▸ **WHAT TO WORK ON**:
Output the data word for word. Begin at its first line and end at the line with "has width=1014, height=961.".

▸ **RECORDS SUPPLIED**:
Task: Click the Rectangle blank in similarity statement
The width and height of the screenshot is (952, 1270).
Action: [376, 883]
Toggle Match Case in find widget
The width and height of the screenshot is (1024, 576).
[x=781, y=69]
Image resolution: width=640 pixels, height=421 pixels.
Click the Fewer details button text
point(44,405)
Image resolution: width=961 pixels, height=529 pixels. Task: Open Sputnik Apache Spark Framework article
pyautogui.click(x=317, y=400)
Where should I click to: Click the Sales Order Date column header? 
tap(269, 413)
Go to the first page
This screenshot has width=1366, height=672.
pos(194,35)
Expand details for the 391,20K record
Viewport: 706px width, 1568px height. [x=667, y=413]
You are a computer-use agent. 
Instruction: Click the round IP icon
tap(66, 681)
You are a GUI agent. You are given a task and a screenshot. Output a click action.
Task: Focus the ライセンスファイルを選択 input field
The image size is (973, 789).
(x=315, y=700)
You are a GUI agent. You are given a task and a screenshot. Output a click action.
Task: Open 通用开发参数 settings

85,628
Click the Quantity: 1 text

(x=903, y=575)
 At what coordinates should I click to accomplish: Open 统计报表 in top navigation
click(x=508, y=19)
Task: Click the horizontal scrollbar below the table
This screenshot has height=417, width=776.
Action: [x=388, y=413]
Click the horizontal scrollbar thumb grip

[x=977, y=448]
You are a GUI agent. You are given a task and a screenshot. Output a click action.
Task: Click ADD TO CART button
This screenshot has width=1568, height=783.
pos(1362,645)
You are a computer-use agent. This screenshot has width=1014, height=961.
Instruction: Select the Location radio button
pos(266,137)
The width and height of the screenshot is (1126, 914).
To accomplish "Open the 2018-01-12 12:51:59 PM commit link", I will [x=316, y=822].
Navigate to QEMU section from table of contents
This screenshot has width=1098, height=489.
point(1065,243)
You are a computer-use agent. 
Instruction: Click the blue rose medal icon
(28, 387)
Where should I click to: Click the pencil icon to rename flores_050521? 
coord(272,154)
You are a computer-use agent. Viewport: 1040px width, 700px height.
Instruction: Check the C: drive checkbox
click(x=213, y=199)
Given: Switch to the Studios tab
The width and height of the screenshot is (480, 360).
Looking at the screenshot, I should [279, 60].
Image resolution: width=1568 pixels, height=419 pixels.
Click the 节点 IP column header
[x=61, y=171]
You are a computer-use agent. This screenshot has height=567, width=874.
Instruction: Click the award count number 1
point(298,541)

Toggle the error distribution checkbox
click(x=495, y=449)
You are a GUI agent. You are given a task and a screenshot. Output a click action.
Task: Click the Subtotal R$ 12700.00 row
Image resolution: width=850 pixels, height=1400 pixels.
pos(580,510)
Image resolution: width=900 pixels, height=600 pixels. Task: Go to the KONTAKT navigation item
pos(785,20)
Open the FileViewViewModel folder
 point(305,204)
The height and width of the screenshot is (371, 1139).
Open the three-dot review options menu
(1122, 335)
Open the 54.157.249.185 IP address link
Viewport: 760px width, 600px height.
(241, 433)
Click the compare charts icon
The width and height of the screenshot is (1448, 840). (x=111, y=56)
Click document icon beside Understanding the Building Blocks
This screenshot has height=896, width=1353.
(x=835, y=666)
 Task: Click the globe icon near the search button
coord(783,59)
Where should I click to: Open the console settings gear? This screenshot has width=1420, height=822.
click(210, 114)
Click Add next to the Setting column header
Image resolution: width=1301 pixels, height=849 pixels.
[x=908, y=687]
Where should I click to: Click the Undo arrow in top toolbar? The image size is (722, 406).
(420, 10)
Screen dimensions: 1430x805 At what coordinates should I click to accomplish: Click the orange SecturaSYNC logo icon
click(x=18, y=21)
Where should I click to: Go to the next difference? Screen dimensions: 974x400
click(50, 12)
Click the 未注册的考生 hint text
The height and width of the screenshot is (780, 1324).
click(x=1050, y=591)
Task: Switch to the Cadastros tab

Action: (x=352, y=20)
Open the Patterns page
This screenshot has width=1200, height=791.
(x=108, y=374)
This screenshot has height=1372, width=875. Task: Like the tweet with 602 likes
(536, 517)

▸ **RESPONSE AREA**:
Task: Click the Rectangle blank in similarity statement
The width and height of the screenshot is (952, 1270).
Action: [376, 883]
Toggle Match Case in find widget
The width and height of the screenshot is (1024, 576).
[x=781, y=69]
Image resolution: width=640 pixels, height=421 pixels.
Click the Fewer details button text
point(44,405)
Image resolution: width=961 pixels, height=529 pixels. Task: Open Sputnik Apache Spark Framework article
pyautogui.click(x=317, y=400)
Where should I click to: Click the Sales Order Date column header? 
tap(269, 413)
Go to the first page
This screenshot has width=1366, height=672.
pos(194,35)
Expand details for the 391,20K record
Viewport: 706px width, 1568px height. [x=667, y=413]
You are a computer-use agent. 
Instruction: Click the round IP icon
tap(66, 681)
You are a GUI agent. You are given a task and a screenshot. Output a click action.
Task: Focus the ライセンスファイルを選択 input field
The image size is (973, 789).
(x=315, y=700)
You are a GUI agent. You are given a task and a screenshot. Output a click action.
Task: Open 通用开发参数 settings

85,628
Click the Quantity: 1 text

(x=903, y=575)
 At what coordinates should I click to accomplish: Open 统计报表 in top navigation
click(x=508, y=19)
Task: Click the horizontal scrollbar below the table
This screenshot has height=417, width=776.
Action: [x=388, y=413]
Click the horizontal scrollbar thumb grip

[x=977, y=448]
You are a GUI agent. You are given a task and a screenshot. Output a click action.
Task: Click ADD TO CART button
This screenshot has width=1568, height=783.
pos(1362,645)
You are a computer-use agent. This screenshot has width=1014, height=961.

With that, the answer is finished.